--- Start of Excerpt ---

Wednesday, October 29, 2008

Google settles out-of-print books dispute

From Stephen Foley in The Independent:
Google has settled lawsuits brought by authors and book publishers, including the UK's Pearson, with a deal that will make millions of out-of-print books available on the internet.

The US-only deal, announced yesterday, creates a Book Rights Registry, which will funnel payments from Google's controversial book search service to the people who hold the copyright. The search company has spent several years making digital copies of all the books held in US libraries so that users can search them, but it has attracted criticism from publishers, who said it was infringing their copyrights. Some have signed up individual deals to share revenue from advertising sold alongside the searches and the sale of the digital copies, but others have fought the entire plan through the US courts.
Full details of the settlement, agreed in response to suits brought by the Authors Guild, the Association of American Publishers and various publishers, are available on the Google Books website.

As The Independent's report says:
Under the deal, which still has to be rubber-stamped by a judge, Google will spend $125m (£79m) compensating the authors and publishers and creating the registry for out-of-print works.
Update (10.26pm): Chris Snyder in Wired magazine has a good account of this story:
With the incentive of being paid something, authors and publishers now have little reason to fundamentally oppose the project few probably did anyway on principle alone.

But by creating a market (and now by settling) Google has provided a bit of a windfall for the content holders, whose out-of-print works were not likely to get back into "print" any other way, with the establishment of a new non-profit Book Rights Registry to manage royalties.

--- End of Excerpt ---
--- Start of Listed records ---

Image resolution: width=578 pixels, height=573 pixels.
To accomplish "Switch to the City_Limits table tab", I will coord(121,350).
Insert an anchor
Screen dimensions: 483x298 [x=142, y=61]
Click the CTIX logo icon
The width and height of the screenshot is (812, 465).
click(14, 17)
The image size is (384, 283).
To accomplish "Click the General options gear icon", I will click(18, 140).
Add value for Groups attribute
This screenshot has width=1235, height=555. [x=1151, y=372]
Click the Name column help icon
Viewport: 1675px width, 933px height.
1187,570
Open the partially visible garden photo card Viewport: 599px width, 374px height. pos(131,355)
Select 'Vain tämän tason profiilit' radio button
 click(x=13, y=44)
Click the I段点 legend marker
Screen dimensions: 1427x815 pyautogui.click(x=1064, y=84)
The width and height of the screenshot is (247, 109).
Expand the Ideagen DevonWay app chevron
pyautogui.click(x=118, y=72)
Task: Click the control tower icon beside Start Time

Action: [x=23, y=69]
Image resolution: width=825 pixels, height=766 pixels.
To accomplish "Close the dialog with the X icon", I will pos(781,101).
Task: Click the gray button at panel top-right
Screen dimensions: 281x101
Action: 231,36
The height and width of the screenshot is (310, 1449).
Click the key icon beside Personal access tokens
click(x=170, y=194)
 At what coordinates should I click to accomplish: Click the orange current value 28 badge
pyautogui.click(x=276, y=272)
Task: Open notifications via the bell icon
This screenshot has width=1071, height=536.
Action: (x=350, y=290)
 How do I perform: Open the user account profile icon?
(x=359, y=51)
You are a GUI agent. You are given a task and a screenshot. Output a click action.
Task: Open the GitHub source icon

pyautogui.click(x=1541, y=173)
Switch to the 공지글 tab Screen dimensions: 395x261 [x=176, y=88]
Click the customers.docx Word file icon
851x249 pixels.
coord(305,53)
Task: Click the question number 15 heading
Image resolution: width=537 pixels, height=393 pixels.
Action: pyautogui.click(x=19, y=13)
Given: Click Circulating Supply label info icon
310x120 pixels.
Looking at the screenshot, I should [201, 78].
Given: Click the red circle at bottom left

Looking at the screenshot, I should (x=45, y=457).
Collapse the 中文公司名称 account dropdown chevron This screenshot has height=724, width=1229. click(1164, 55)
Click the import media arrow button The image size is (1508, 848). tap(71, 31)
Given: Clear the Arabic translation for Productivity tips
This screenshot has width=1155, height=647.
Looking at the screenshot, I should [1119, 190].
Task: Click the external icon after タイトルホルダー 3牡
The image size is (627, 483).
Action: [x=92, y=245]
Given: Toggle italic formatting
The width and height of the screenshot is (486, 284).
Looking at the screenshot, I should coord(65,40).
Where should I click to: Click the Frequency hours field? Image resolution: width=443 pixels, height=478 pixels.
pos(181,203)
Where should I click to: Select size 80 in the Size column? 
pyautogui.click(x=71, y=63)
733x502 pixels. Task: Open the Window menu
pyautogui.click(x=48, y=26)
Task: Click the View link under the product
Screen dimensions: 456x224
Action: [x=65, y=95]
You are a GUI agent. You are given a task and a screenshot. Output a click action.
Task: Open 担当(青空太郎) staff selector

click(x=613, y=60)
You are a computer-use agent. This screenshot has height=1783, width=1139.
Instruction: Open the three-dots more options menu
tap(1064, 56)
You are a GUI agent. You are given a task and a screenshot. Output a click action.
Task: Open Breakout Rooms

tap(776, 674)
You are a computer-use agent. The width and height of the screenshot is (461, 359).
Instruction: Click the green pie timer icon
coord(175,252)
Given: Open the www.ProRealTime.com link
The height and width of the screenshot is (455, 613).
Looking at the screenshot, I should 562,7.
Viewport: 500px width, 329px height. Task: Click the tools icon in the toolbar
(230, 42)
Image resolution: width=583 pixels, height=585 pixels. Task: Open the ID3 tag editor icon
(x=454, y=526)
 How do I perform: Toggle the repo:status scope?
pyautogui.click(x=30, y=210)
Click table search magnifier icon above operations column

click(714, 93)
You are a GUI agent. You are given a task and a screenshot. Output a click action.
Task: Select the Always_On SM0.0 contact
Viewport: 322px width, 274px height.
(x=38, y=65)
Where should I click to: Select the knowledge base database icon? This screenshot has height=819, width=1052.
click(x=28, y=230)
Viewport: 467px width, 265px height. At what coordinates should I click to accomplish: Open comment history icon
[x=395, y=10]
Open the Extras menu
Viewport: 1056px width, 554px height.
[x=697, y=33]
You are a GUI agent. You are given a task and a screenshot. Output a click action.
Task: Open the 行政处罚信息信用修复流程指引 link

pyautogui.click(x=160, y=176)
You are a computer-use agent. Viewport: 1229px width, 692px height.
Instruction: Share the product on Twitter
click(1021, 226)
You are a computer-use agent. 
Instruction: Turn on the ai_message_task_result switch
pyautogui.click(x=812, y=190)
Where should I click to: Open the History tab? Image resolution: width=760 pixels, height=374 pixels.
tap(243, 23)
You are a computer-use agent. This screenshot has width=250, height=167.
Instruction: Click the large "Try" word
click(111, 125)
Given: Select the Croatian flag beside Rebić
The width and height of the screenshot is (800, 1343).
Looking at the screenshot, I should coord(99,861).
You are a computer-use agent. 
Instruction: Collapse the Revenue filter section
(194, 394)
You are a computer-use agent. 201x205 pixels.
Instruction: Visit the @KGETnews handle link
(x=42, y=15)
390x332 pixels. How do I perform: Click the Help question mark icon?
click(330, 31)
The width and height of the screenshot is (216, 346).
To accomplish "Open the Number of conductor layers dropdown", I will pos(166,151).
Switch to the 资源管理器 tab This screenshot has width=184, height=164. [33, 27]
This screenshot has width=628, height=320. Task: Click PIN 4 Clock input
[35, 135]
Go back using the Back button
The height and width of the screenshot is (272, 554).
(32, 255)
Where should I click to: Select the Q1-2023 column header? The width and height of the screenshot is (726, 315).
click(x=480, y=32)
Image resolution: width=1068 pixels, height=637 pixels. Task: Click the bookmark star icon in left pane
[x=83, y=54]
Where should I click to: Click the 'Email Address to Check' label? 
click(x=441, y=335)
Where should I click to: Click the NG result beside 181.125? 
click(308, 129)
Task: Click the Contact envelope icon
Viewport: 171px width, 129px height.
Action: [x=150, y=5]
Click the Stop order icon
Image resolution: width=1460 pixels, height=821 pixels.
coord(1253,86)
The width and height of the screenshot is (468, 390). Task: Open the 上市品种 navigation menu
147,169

--- End of Listed records ---

• Written task 1: Please condense the paragraph of the Google settlement post that begins "The US-only deal, announced yesterday" into a short bulleted list that keeps its main facts.
• Written task 2: In the Google settlement post, what reason does the Wired account give for authors and publishers now having little reason to fundamentally oppose the project?

• Exercise solution 1:
- The deal covers only the US and was announced yesterday.
- It sets up a Book Rights Registry to pass payments from Google's book search service to copyright holders.
- Google has spent several years digitizing all the books held in US libraries so users can search them.
- Publishers criticized the service, saying it infringed their copyrights.
- Some publishers signed individual deals to share revenue from search advertising and digital copy sales. Others fought the whole plan in US courts.

• Exercise solution 2: They now have the incentive of being paid something.